──────── DATA

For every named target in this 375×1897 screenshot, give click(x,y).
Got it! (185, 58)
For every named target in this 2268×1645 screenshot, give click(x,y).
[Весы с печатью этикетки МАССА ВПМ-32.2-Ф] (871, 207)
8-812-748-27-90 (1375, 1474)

────────────────

> [EXERCISE AIM]
All lines above that include the word "screenshot" must be copied into the answer.

> [ANSWER BOX]
For every named target in this 375×1897 screenshot, give click(x,y).
For every named target in this 2268×1645 screenshot, give click(x,y).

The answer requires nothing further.